- Directions for this task: Repeat each record below exactly as given.

Stored data entries:
= = = = = = =
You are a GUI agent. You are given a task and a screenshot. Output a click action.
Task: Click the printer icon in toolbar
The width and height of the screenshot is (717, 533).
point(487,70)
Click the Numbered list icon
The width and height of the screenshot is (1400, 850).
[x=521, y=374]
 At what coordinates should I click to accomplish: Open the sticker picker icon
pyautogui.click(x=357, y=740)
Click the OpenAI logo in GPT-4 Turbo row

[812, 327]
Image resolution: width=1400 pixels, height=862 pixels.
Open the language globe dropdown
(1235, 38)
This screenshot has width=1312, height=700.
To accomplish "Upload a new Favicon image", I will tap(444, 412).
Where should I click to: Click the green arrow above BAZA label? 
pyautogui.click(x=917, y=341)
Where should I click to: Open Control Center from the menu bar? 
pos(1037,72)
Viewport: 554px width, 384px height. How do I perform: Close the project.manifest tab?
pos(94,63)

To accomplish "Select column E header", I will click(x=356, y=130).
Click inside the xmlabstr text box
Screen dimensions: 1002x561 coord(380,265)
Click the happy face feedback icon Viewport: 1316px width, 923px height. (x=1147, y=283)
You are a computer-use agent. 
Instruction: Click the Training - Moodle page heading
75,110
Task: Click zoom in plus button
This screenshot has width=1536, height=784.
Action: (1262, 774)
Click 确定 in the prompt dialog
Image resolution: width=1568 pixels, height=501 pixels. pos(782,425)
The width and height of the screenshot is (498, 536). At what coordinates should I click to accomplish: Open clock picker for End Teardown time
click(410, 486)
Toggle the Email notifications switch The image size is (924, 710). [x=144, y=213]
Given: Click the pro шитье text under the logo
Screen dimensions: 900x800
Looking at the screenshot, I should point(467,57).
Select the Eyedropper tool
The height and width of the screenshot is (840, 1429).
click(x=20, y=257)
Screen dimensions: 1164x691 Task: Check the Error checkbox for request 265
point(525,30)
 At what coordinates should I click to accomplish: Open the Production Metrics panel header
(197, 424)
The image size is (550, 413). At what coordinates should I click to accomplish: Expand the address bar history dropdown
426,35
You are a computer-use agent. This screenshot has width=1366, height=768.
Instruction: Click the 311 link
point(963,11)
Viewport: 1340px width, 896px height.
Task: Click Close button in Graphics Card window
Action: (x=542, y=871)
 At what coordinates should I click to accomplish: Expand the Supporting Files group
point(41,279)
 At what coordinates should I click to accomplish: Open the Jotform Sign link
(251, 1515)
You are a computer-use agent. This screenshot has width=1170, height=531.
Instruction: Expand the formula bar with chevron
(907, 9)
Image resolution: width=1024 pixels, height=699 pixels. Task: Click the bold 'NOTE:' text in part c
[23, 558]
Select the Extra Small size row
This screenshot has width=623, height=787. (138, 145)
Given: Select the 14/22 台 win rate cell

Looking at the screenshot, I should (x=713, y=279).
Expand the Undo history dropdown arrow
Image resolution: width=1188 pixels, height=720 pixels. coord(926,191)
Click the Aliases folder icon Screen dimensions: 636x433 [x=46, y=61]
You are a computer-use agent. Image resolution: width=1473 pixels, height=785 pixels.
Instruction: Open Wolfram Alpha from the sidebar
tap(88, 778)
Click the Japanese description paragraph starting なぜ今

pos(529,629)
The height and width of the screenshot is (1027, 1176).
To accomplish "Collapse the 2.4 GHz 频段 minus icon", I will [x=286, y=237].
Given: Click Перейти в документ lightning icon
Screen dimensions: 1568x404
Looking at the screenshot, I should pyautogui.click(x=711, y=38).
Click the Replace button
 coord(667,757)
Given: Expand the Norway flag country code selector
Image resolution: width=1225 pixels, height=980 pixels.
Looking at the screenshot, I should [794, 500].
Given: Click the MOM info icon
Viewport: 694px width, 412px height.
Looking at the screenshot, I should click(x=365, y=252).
= = = = = = =
- Output for this task:
You are a GUI agent. You are given a task and a screenshot. Output a click action.
Task: Click the printer icon in toolbar
The width and height of the screenshot is (717, 533).
point(487,70)
Click the Numbered list icon
The width and height of the screenshot is (1400, 850).
[x=521, y=374]
 At what coordinates should I click to accomplish: Open the sticker picker icon
pyautogui.click(x=357, y=740)
Click the OpenAI logo in GPT-4 Turbo row

[812, 327]
Image resolution: width=1400 pixels, height=862 pixels.
Open the language globe dropdown
(1235, 38)
This screenshot has width=1312, height=700.
To accomplish "Upload a new Favicon image", I will tap(444, 412).
Where should I click to: Click the green arrow above BAZA label? 
pyautogui.click(x=917, y=341)
Where should I click to: Open Control Center from the menu bar? 
pos(1037,72)
Viewport: 554px width, 384px height. How do I perform: Close the project.manifest tab?
pos(94,63)

To accomplish "Select column E header", I will click(x=356, y=130).
Click inside the xmlabstr text box
Screen dimensions: 1002x561 coord(380,265)
Click the happy face feedback icon Viewport: 1316px width, 923px height. (x=1147, y=283)
You are a computer-use agent. 
Instruction: Click the Training - Moodle page heading
75,110
Task: Click zoom in plus button
This screenshot has width=1536, height=784.
Action: (1262, 774)
Click 确定 in the prompt dialog
Image resolution: width=1568 pixels, height=501 pixels. pos(782,425)
The width and height of the screenshot is (498, 536). At what coordinates should I click to accomplish: Open clock picker for End Teardown time
click(410, 486)
Toggle the Email notifications switch The image size is (924, 710). [x=144, y=213]
Given: Click the pro шитье text under the logo
Screen dimensions: 900x800
Looking at the screenshot, I should point(467,57).
Select the Eyedropper tool
The height and width of the screenshot is (840, 1429).
click(x=20, y=257)
Screen dimensions: 1164x691 Task: Check the Error checkbox for request 265
point(525,30)
 At what coordinates should I click to accomplish: Open the Production Metrics panel header
(197, 424)
The image size is (550, 413). At what coordinates should I click to accomplish: Expand the address bar history dropdown
426,35
You are a computer-use agent. This screenshot has width=1366, height=768.
Instruction: Click the 311 link
point(963,11)
Viewport: 1340px width, 896px height.
Task: Click Close button in Graphics Card window
Action: (x=542, y=871)
 At what coordinates should I click to accomplish: Expand the Supporting Files group
point(41,279)
 At what coordinates should I click to accomplish: Open the Jotform Sign link
(251, 1515)
You are a computer-use agent. This screenshot has width=1170, height=531.
Instruction: Expand the formula bar with chevron
(907, 9)
Image resolution: width=1024 pixels, height=699 pixels. Task: Click the bold 'NOTE:' text in part c
[23, 558]
Select the Extra Small size row
This screenshot has width=623, height=787. (138, 145)
Given: Select the 14/22 台 win rate cell

Looking at the screenshot, I should (x=713, y=279).
Expand the Undo history dropdown arrow
Image resolution: width=1188 pixels, height=720 pixels. coord(926,191)
Click the Aliases folder icon Screen dimensions: 636x433 [x=46, y=61]
You are a computer-use agent. Image resolution: width=1473 pixels, height=785 pixels.
Instruction: Open Wolfram Alpha from the sidebar
tap(88, 778)
Click the Japanese description paragraph starting なぜ今

pos(529,629)
The height and width of the screenshot is (1027, 1176).
To accomplish "Collapse the 2.4 GHz 频段 minus icon", I will [x=286, y=237].
Given: Click Перейти в документ lightning icon
Screen dimensions: 1568x404
Looking at the screenshot, I should pyautogui.click(x=711, y=38).
Click the Replace button
 coord(667,757)
Given: Expand the Norway flag country code selector
Image resolution: width=1225 pixels, height=980 pixels.
Looking at the screenshot, I should [794, 500].
Given: Click the MOM info icon
Viewport: 694px width, 412px height.
Looking at the screenshot, I should click(x=365, y=252).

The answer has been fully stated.